═══ DATASET RECORDS
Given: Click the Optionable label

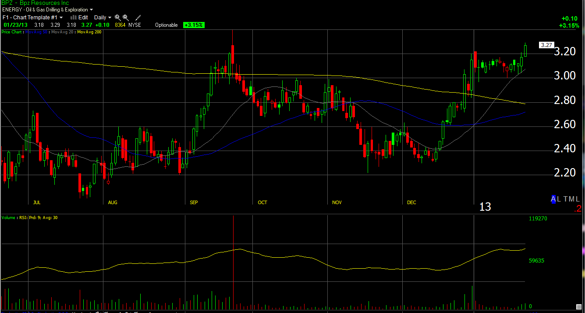Looking at the screenshot, I should pyautogui.click(x=167, y=25).
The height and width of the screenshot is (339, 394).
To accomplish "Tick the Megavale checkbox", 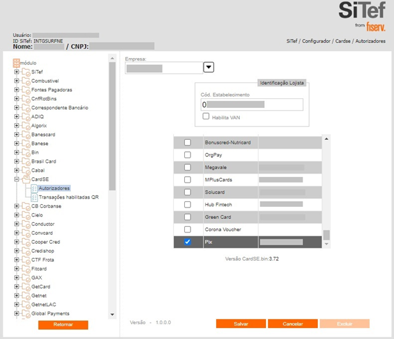I will (x=187, y=167).
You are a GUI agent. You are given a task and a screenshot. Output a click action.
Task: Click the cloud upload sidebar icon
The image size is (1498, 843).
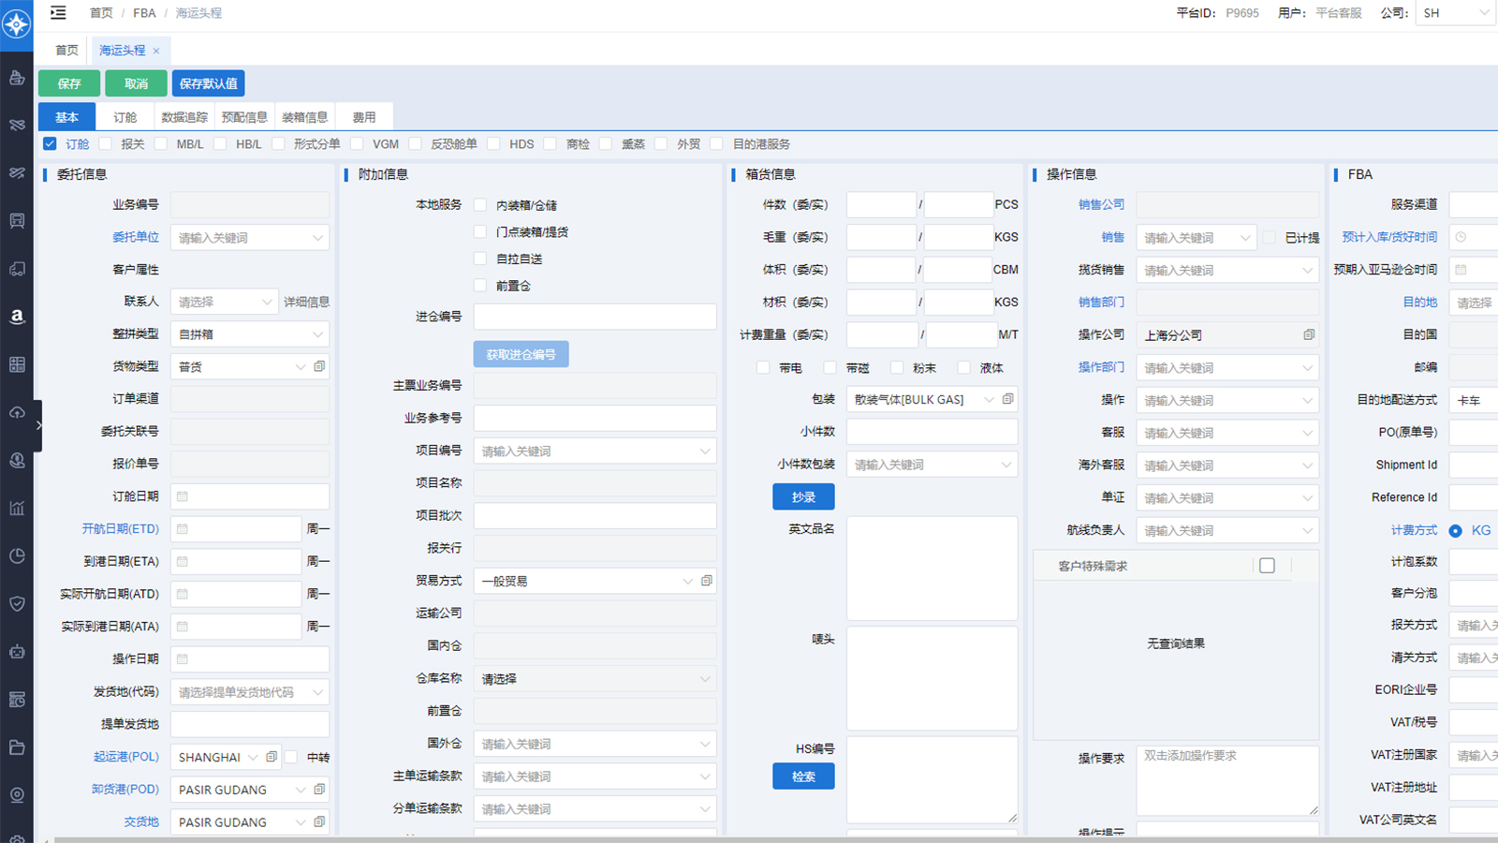17,412
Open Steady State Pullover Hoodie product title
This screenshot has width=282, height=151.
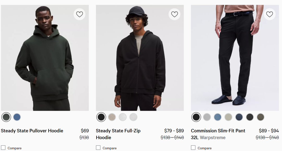[x=32, y=131]
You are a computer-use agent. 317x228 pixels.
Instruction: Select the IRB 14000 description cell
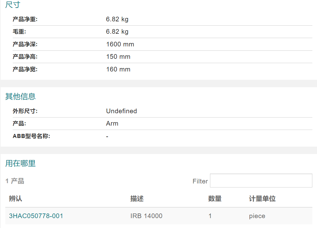click(146, 216)
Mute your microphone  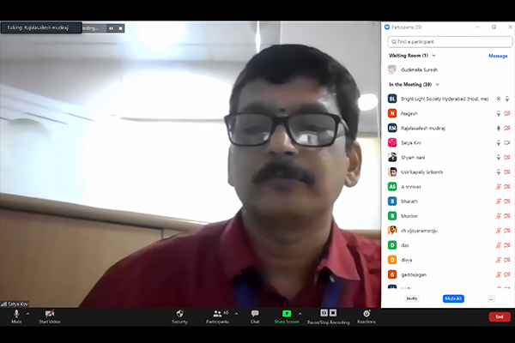16,314
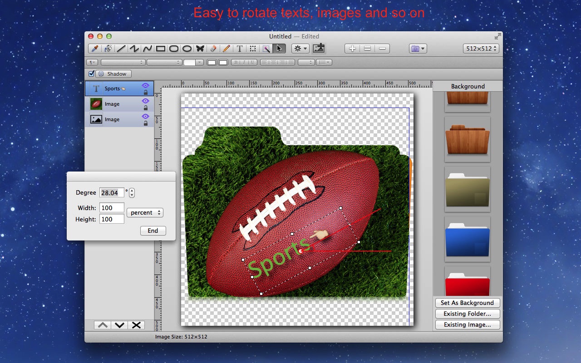Hide the Sports text layer
Image resolution: width=581 pixels, height=363 pixels.
click(145, 85)
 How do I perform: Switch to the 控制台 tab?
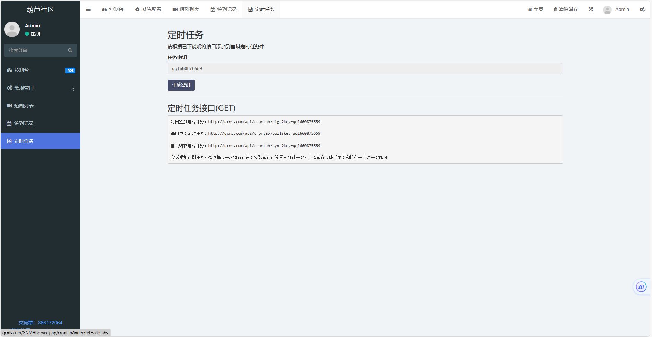coord(113,9)
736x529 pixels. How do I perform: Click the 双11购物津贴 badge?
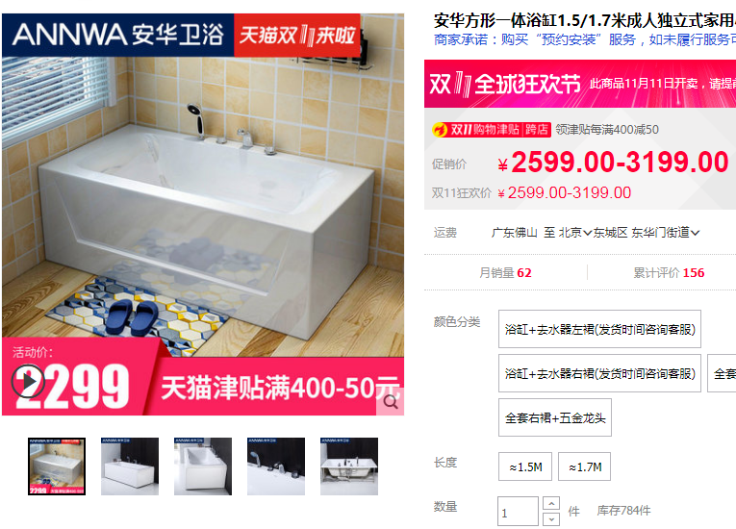click(492, 129)
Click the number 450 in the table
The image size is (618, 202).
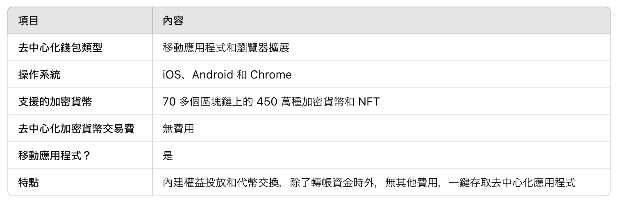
══════
* _TASK BRIEF_:
Print only the lines from the one with "How do I perform: Switch to the 控制台 tab?" through the last line of the data above, exactly and with both ends, and please omit any pictures.

* _RESPONSE FOR THIS EXERCISE_:
 How do I perform: Switch to the 控制台 tab?
coord(113,9)
736x529 pixels. How do I perform: Click the 双11购物津贴 badge?
click(492, 129)
Click the number 450 in the table
The image size is (618, 202).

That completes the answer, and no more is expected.